Le linee sono sostanzialmente due.

La prima linea - che si potrebbe denominare dell’umiltà - è di prendere sul serio il processo di Lisbona. Consiste nell’accettare il fatto che solo con le riforme, come hanno fatto gli altri paesi, si può riprendere il processo di crescita. Non è un sentiero molto originale. Si tratta di copiare quello che hanno fatto gli altri e che si è dimostrato funzionare, senza far ricorso alla cosiddetta eccezione nazionale, sia essa francese, italiana o tedesca.

Non è necessariamente un processo facile, soprattutto per i paesi più grandi che hanno tendenza a credere che quello che fanno sia per definizione migliore. Si tratta di riconoscere che alcune decisioni del passato erano sbagliate e vanno corrette e che molto rimane da fare. È necessario convincere i cittadini che senza un cambiamento rapido, nella direzione seguita da altri, il processo di relativo impoverimento del paese non può che continuare.

L’altra linea che è stata e che viene seguita in alcuni casi è di non riconoscere i problemi, di pensare che lo status quo sia sostenibile; peggio, di attribuire agli altri le colpe dei risultati negativi.

La lista dei capri espiatori è lunga. Ha in genere un comune denominatore: l’Europa.

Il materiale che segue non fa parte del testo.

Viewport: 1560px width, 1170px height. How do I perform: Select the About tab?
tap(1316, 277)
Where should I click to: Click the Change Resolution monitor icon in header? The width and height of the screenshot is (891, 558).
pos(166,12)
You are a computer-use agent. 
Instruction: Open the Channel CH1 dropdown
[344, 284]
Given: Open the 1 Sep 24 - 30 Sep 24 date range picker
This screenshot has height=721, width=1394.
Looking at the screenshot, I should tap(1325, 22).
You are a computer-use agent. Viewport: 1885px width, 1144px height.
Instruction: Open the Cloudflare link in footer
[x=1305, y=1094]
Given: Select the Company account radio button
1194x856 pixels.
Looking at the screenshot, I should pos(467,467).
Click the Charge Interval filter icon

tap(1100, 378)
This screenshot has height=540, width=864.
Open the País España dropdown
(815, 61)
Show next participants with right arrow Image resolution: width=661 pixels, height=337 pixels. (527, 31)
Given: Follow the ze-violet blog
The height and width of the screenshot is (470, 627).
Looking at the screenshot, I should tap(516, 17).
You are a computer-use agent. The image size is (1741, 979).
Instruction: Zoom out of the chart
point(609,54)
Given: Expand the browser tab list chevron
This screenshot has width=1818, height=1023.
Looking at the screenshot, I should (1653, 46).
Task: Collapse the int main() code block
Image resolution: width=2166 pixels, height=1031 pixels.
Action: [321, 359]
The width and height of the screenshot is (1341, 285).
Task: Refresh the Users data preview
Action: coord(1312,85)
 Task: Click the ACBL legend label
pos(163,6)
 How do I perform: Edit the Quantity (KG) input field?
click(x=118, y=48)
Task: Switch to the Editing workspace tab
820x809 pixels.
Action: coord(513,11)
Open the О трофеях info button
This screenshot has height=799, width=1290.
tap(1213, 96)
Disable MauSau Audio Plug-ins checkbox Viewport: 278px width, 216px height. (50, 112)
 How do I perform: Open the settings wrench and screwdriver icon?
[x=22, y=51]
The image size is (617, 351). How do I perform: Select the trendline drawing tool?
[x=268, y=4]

Le colpe dei mali nazionali vengono attribuite all’Europa. Vengono attribuite alla Banca centrale europea, e allora bisogna rivederne il mandato. Vengono attribuite all’euro, e allora bisogna subordinare la politica monetaria al tasso di cambio. Vengono attribuite al Patto di Stabilità e Crescita e allora bisogna riformarlo. Vengono attribuite al Processo di Lisbona, perché non ha portato le necessarie riforme strutturali, come se i poteri per riformare i mercati fossero stati trasferiti a livello europeo e non fossero invece esclusiva competenza nazionale.

Non so come chiamare questa secondo approccio, ma di sicuro è perdente, soprattutto per i cittadini.